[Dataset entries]

□ □ □ □ □ □ □

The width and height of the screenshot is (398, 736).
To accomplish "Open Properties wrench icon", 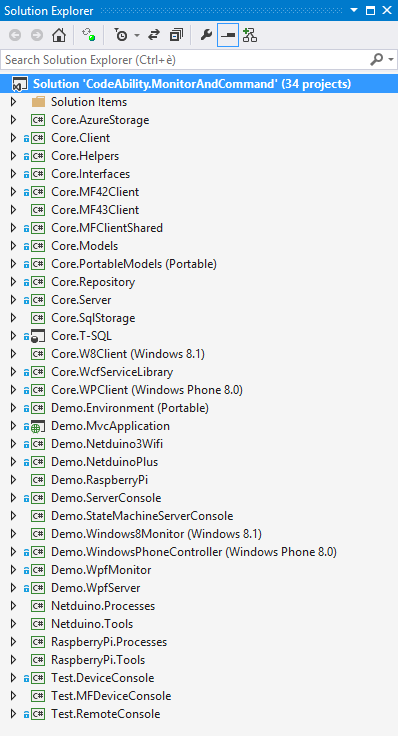I will (x=206, y=36).
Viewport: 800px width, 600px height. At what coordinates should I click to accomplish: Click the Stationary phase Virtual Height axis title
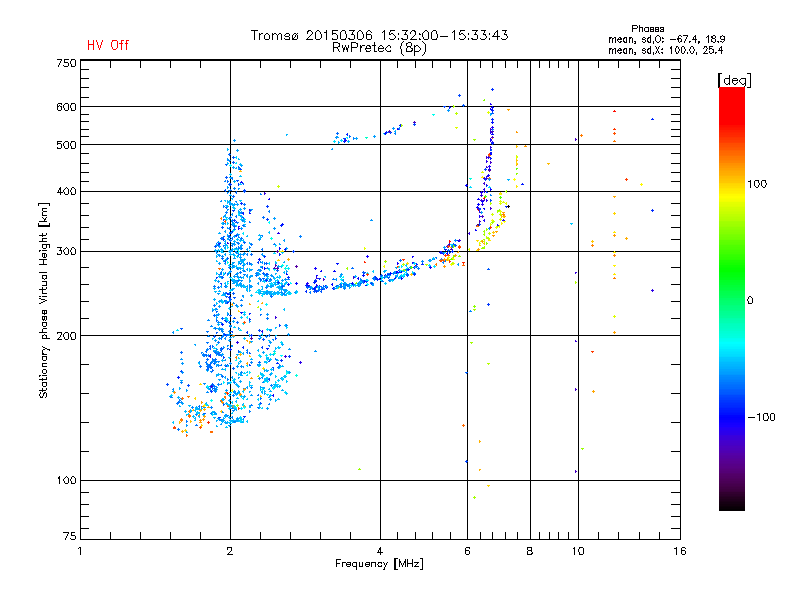tap(43, 301)
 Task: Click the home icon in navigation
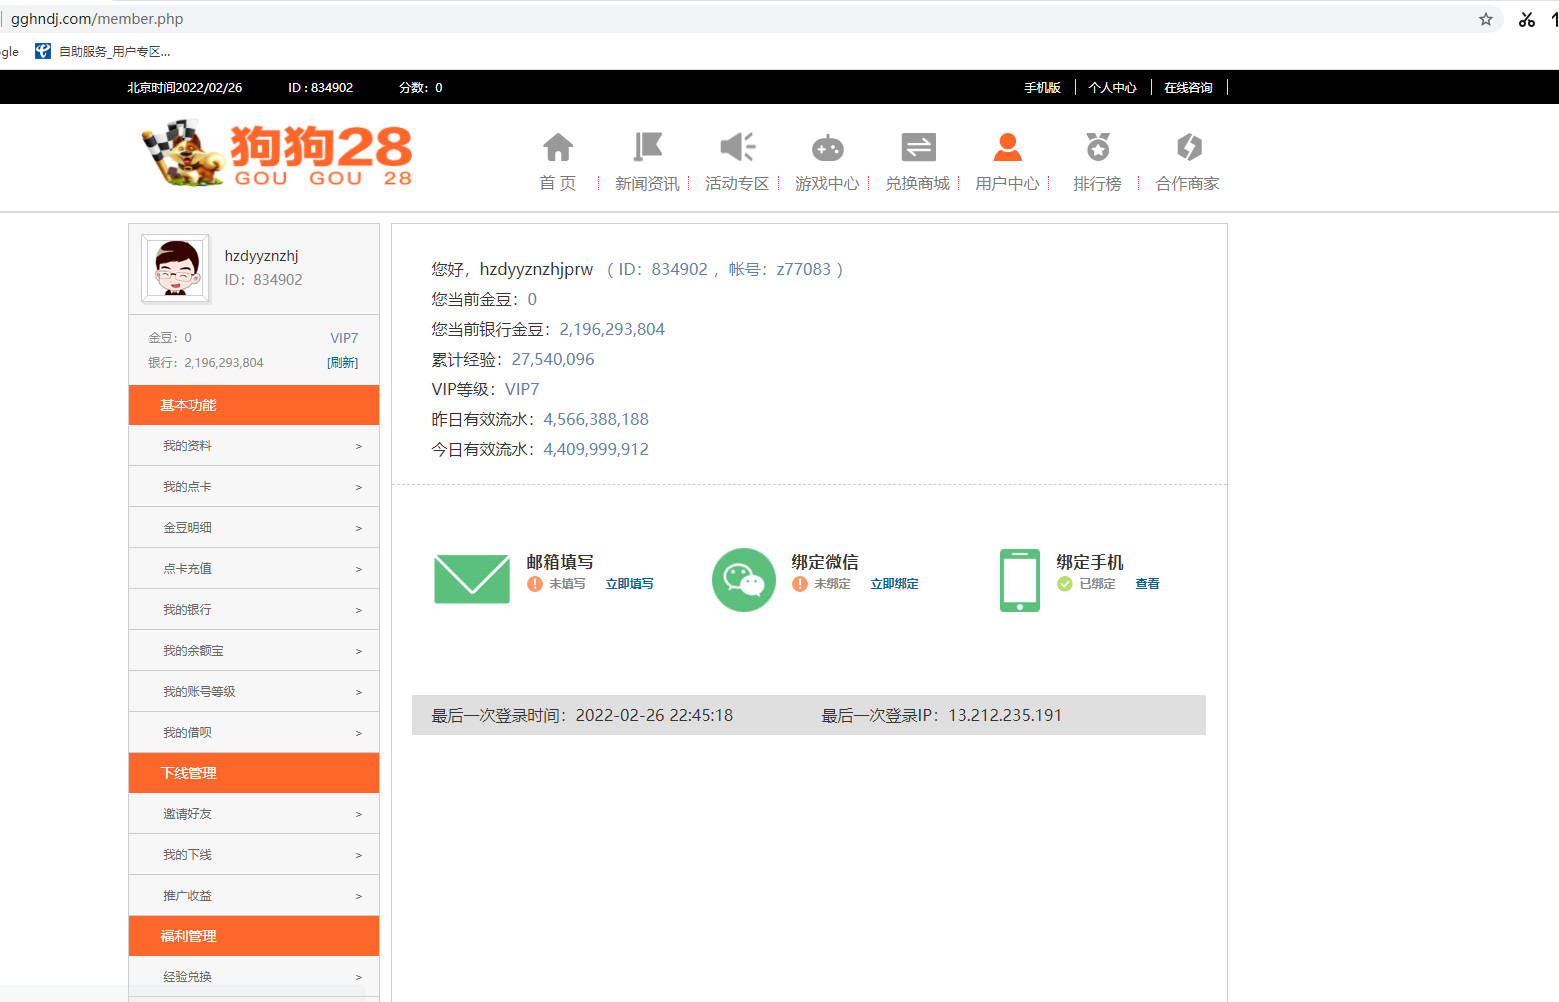[x=558, y=148]
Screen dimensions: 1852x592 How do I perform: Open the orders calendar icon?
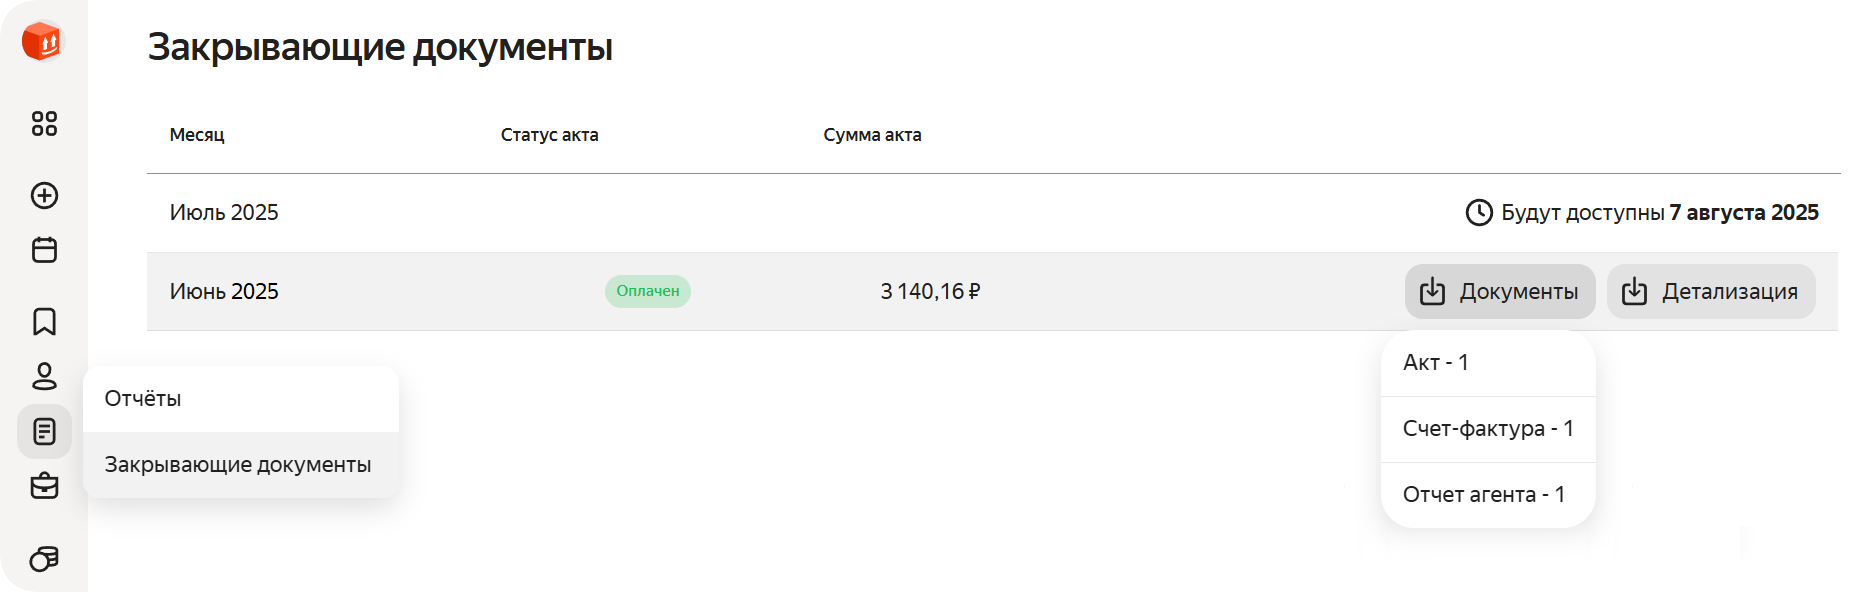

□ □ □ □ □ □ □

▸ **TASK DETAILS**
Extract, word for word, every line from the one containing "Viewport: 800px width, 600px" to the end of the data above, both ends included, and leave out the pictures.

▸ **ANSWER FOR THE TASK**
Viewport: 800px width, 600px height. At what coordinates should I click to accomplish: Click the Stationary phase Virtual Height axis title
tap(43, 301)
 Task: Click the home icon in navigation
[x=558, y=148]
Screen dimensions: 1852x592 How do I perform: Open the orders calendar icon?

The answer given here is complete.